Objective: The aim of this study is to demonstrate possibility of detection of Ki-ras gene mutations using PCR clamped with a synthetic nucleotide analogue, locked nucleic acid (LNA). Setting: Institute of Clinical Biochemistry and Diagnostics, Faculty of Medicine Hradec Králové, Charles University Prague and University Hospital Hradec Králové; Department of Surgery, Faculty of Medicine Hradec Králové, Charles University Prague and University Hospital Hradec Králové; Department of General Surgery, Regional Hospital Pardubice; Department of Clinical Biochemistry, Regional Hospital Pardubice.

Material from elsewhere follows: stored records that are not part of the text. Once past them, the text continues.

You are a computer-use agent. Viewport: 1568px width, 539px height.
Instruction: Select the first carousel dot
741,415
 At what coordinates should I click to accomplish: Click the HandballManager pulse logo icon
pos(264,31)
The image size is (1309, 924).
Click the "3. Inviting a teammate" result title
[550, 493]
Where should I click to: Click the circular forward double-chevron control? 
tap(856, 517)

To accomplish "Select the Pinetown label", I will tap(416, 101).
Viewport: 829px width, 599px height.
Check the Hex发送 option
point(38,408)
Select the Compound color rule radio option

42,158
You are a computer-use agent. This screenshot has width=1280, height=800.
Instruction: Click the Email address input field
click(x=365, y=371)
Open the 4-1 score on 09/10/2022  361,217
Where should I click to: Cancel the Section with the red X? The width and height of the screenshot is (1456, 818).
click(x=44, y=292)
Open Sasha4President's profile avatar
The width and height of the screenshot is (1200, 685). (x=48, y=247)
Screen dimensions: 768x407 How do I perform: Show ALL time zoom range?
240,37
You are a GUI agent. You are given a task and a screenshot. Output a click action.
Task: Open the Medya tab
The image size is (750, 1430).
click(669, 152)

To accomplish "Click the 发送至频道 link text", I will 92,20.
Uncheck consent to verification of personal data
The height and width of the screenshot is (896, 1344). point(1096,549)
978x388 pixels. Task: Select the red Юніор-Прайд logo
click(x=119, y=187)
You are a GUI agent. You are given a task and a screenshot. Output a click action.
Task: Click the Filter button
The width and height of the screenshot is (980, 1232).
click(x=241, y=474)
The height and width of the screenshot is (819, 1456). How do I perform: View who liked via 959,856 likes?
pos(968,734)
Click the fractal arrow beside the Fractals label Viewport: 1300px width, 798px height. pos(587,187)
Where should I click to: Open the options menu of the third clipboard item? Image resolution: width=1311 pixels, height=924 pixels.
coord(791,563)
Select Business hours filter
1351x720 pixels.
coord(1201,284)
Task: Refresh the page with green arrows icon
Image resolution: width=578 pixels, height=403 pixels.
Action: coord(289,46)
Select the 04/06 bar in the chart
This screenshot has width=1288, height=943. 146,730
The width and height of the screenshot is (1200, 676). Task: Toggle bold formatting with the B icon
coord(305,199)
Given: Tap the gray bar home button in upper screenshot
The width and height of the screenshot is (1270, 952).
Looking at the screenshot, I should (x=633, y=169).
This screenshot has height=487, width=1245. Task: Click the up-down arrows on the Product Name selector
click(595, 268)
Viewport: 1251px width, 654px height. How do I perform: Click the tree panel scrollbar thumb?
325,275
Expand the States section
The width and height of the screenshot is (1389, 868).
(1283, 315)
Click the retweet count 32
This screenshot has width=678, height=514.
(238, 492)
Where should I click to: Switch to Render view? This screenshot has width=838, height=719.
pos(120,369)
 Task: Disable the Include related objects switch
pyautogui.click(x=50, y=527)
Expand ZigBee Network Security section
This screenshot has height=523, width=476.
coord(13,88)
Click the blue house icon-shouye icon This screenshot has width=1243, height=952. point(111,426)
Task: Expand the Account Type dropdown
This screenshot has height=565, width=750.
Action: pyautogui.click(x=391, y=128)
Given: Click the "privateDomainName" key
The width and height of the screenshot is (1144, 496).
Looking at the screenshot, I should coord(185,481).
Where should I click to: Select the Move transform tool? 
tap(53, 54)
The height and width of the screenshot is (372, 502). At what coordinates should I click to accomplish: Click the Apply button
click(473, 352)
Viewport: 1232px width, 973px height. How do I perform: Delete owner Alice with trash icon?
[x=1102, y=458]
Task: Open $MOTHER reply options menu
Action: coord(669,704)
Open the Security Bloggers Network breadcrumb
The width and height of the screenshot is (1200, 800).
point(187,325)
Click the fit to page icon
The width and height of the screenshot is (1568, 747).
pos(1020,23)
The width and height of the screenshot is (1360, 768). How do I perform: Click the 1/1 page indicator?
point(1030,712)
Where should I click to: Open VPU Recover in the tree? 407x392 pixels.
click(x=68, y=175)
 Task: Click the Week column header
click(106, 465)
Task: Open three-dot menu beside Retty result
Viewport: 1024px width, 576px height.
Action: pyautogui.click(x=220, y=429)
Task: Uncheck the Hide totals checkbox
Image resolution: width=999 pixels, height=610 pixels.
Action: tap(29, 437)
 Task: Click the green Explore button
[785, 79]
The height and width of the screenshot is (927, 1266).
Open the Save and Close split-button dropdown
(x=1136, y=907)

Material and Methods: We examined seventy-three colorectal carcinomas (CRC) and plasma samples of twenty CRC patients for the presence of Ki-ras gene mutations in codon 12. PCR reactions were performed in Roche LightCycler System with hybridization probes and clamping LNA molecules. Results: Selective amplification of mutant gene sequences revealed Ki-ras gene changes in 22 cases (30%) of CRC. DNA sequencing confirmed GGT-GAT transition in 13 patients, GTT transversion in 8 patients, and AGT transition in one case. In our small experimental group of plasma DNA samples, however, we did not find any mutation in the Ki-ras gene. Most examined carcinomas were classified T2N0M0-T3N0M0, one carcinoma was T3N1M0. The detection limit of LNA-clamped PCR was about 2ng. Conclusion: We consider LNA-clamped real-time PCR to be a fast alternative method for specific analysis of the Ki-ras gene in colorectal carcinomas. The reliability determined in CRC tissues was comparable with the enriched PCR/RFLP and nucleotide sequencing.

        Key words: Ki-ras gene, point mutations, LNA, DNA, PCR, colorectal carcinoma, plasma.